What is expected: Go through the entries below and print, exactly, the lines starting at the one with "Given: Tap the battery status icon" and ending at the one with "You are a computer-use", keeping both ends and no others.

Collected data:

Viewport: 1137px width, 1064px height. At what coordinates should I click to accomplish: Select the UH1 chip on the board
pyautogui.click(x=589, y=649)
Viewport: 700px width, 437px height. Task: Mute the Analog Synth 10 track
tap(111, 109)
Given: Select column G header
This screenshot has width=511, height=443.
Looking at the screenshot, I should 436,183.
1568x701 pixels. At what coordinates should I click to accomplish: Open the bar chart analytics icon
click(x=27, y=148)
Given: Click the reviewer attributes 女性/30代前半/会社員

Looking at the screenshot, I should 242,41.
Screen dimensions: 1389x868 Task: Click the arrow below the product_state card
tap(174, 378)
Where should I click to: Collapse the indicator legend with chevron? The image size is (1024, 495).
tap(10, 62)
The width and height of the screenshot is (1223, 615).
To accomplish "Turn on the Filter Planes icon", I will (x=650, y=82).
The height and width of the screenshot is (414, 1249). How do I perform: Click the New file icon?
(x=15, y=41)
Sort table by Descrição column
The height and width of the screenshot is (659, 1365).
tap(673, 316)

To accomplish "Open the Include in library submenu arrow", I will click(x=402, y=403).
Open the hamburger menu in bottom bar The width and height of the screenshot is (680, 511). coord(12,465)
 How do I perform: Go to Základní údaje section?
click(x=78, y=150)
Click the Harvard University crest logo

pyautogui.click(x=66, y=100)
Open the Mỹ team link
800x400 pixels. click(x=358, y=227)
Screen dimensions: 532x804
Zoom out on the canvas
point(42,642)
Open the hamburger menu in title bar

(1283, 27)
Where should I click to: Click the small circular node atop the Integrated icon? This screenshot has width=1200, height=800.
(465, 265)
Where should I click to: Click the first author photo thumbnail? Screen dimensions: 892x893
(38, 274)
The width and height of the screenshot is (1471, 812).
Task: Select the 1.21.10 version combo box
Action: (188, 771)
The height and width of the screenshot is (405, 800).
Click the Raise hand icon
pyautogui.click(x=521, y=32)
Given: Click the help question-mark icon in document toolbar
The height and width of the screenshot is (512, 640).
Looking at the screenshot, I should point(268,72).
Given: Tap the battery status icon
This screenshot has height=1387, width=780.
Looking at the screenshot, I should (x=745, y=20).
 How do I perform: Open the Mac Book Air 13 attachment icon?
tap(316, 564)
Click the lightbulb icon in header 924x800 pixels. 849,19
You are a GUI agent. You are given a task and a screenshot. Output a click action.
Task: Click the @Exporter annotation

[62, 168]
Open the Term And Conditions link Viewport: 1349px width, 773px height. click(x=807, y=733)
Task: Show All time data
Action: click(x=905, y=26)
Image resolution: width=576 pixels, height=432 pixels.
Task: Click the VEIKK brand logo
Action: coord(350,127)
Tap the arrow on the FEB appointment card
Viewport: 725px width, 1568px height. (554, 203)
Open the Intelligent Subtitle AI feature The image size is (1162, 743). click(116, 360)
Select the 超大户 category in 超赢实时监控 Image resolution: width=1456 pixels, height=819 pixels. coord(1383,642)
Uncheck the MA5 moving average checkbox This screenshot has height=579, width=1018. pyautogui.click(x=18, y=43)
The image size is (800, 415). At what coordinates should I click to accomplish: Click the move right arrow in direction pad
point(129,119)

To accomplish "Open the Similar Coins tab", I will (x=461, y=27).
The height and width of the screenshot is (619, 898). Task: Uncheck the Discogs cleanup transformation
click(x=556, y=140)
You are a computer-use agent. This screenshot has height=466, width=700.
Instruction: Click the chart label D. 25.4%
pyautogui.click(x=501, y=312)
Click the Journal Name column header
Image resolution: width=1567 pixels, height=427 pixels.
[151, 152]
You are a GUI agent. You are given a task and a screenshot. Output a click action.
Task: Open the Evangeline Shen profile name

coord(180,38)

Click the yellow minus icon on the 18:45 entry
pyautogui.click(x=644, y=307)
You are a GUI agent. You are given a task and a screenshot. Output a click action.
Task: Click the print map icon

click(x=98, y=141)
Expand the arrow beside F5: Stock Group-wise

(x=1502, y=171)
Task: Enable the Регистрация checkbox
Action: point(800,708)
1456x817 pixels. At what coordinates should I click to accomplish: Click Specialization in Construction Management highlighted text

Your solution:
Given: Tap the battery status icon
This screenshot has height=1387, width=780.
Looking at the screenshot, I should (x=745, y=20).
 How do I perform: Open the Mac Book Air 13 attachment icon?
tap(316, 564)
Click the lightbulb icon in header 924x800 pixels. 849,19
You are a GUI agent. You are given a task and a screenshot. Output a click action.
Task: Click the @Exporter annotation

[62, 168]
Open the Term And Conditions link Viewport: 1349px width, 773px height. click(x=807, y=733)
Task: Show All time data
Action: click(x=905, y=26)
Image resolution: width=576 pixels, height=432 pixels.
Task: Click the VEIKK brand logo
Action: coord(350,127)
Tap the arrow on the FEB appointment card
Viewport: 725px width, 1568px height. (554, 203)
Open the Intelligent Subtitle AI feature The image size is (1162, 743). click(116, 360)
Select the 超大户 category in 超赢实时监控 Image resolution: width=1456 pixels, height=819 pixels. coord(1383,642)
Uncheck the MA5 moving average checkbox This screenshot has height=579, width=1018. pyautogui.click(x=18, y=43)
The image size is (800, 415). At what coordinates should I click to accomplish: Click the move right arrow in direction pad
point(129,119)

To accomplish "Open the Similar Coins tab", I will (x=461, y=27).
The height and width of the screenshot is (619, 898). Task: Uncheck the Discogs cleanup transformation
click(x=556, y=140)
You are a computer-use agent. This screenshot has height=466, width=700.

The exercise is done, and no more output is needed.